┌──
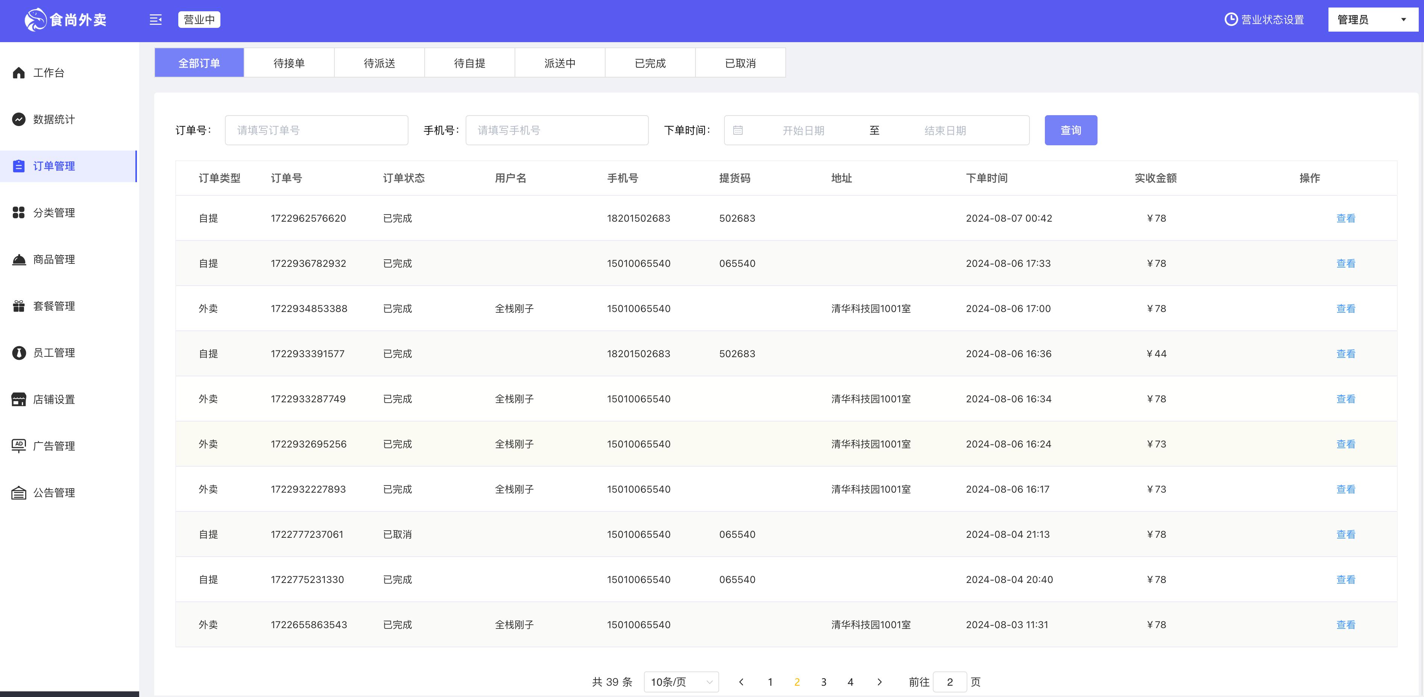
Task: View details of order 1722962576620
Action: coord(1346,218)
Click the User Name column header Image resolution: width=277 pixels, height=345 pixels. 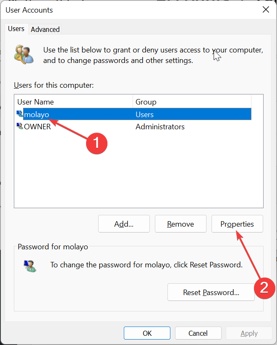point(73,102)
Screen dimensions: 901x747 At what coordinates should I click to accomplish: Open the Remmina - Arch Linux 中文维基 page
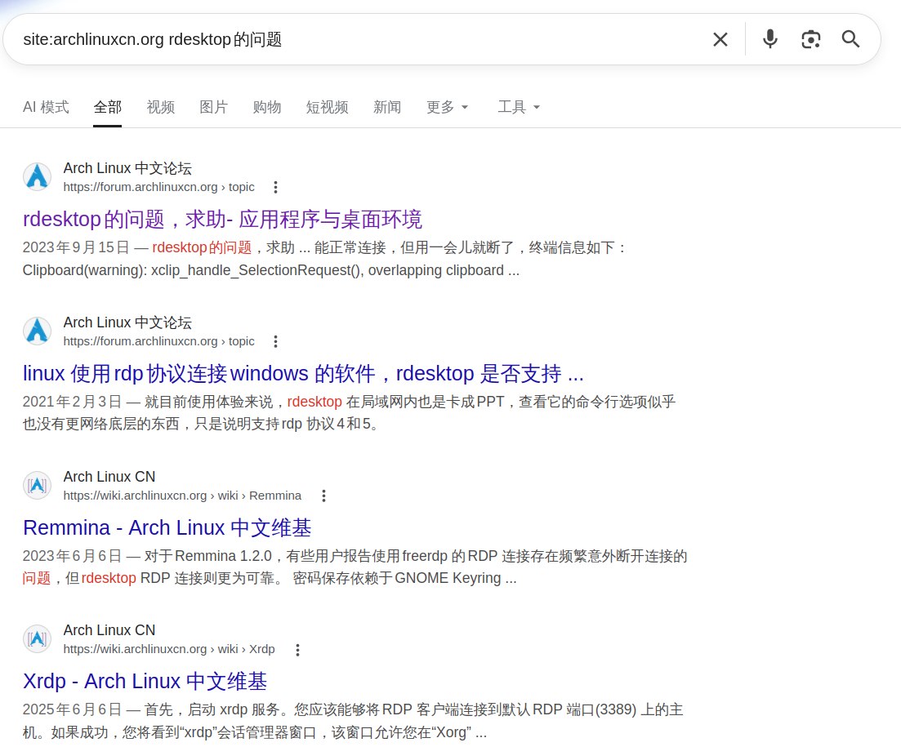point(166,527)
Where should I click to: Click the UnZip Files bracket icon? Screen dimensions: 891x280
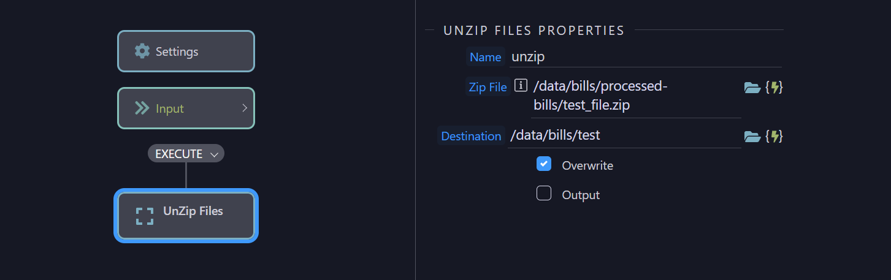(x=145, y=216)
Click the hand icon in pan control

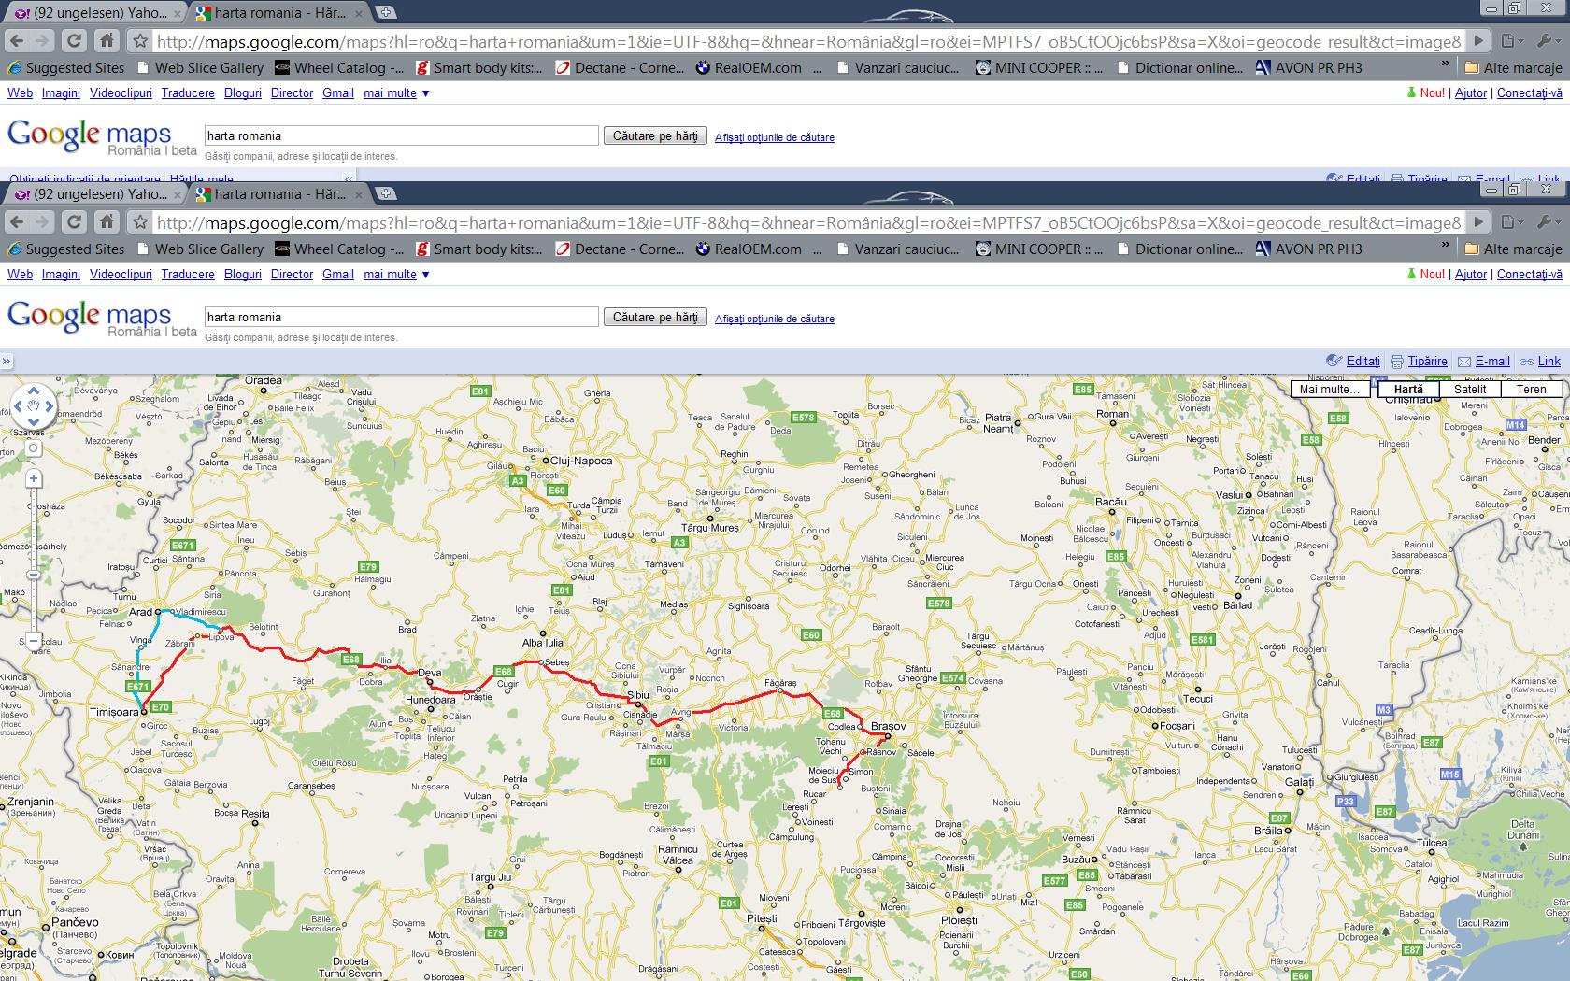point(33,406)
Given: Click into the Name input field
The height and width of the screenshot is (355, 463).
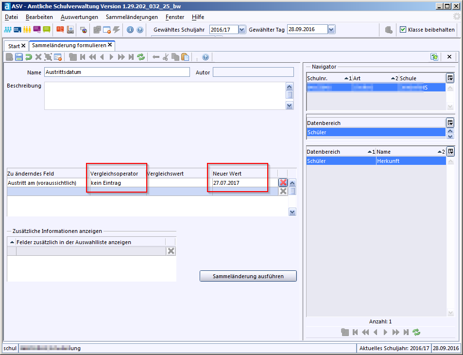Looking at the screenshot, I should [117, 72].
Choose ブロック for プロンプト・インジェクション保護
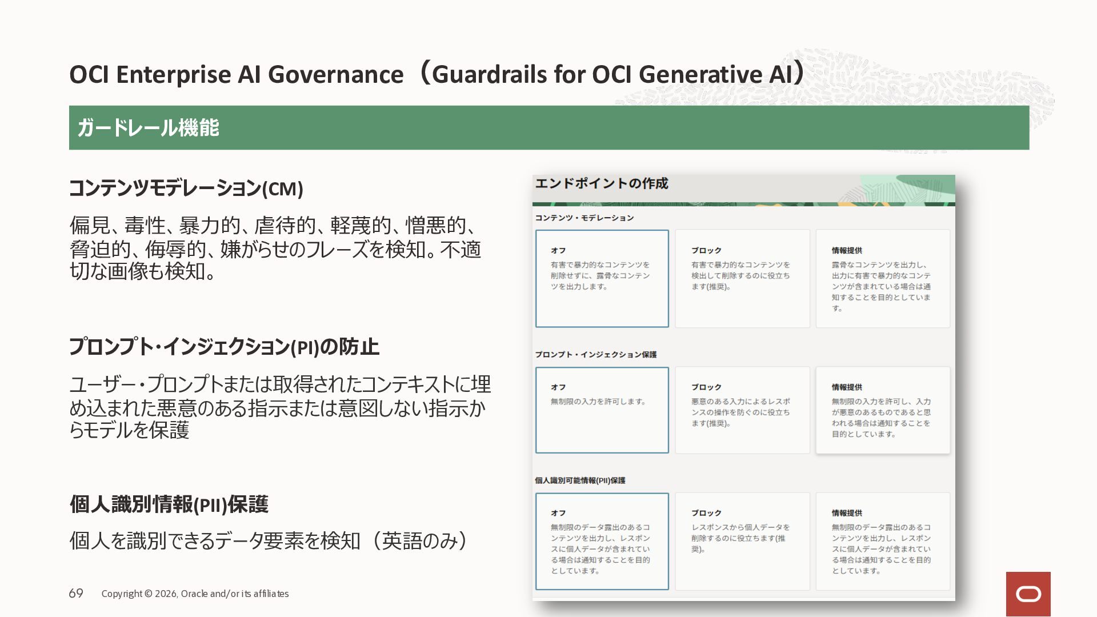The height and width of the screenshot is (617, 1097). pos(742,410)
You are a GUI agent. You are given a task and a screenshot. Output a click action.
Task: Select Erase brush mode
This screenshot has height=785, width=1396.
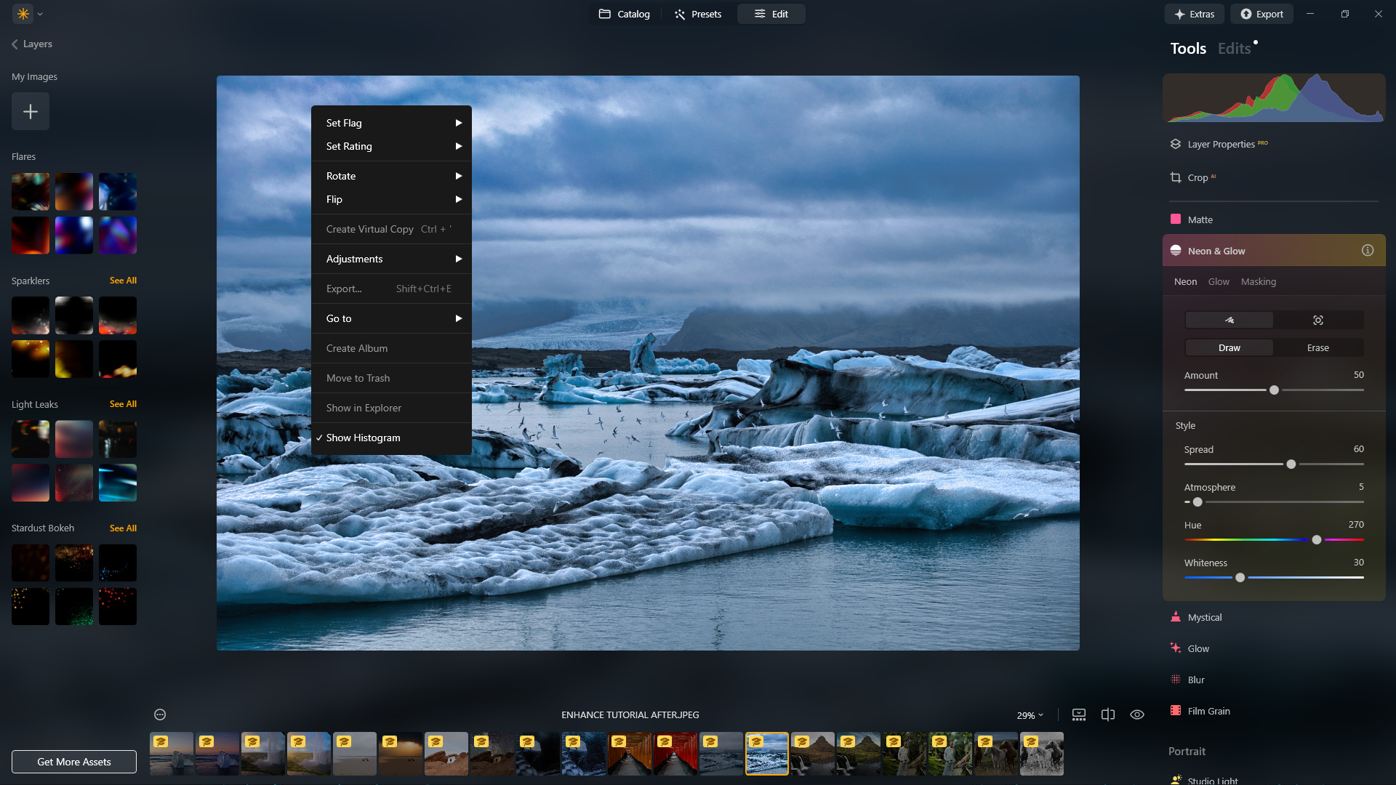[x=1318, y=347]
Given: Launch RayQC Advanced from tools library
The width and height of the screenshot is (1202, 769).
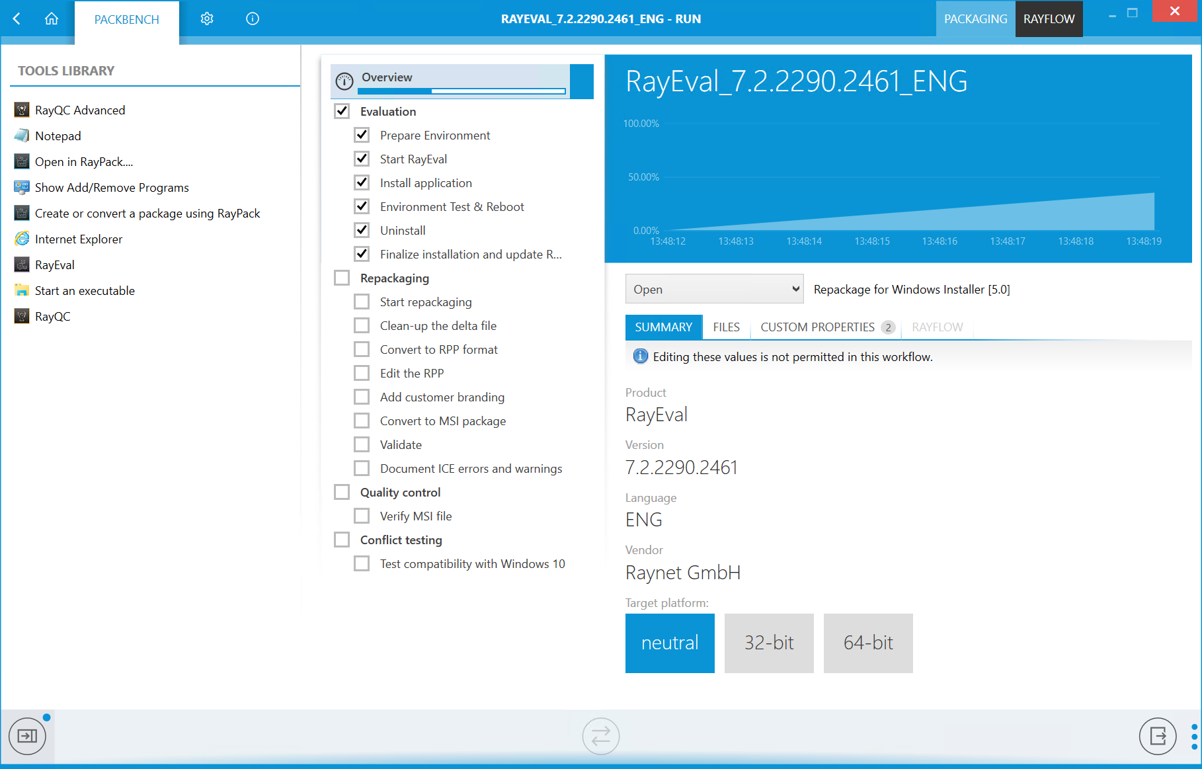Looking at the screenshot, I should click(79, 110).
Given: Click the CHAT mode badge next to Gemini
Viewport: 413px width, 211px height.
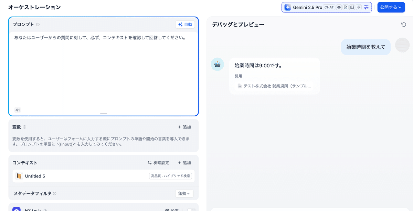Looking at the screenshot, I should (x=329, y=7).
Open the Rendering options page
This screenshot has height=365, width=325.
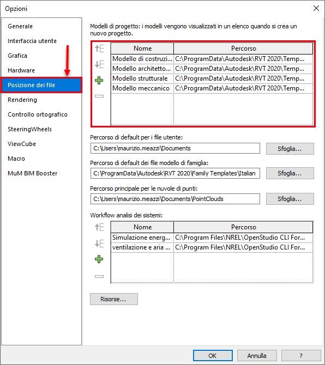[x=22, y=100]
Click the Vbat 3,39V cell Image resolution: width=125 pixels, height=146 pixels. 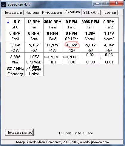[15, 58]
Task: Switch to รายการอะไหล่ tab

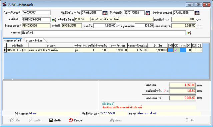Action: click(12, 40)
└──
TASK PROMPT: Report every line of the items above that contains the word "This", matching its case exactly.

TASK RESPONSE:
This screenshot has height=785, width=1396.
This screenshot has height=365, width=325.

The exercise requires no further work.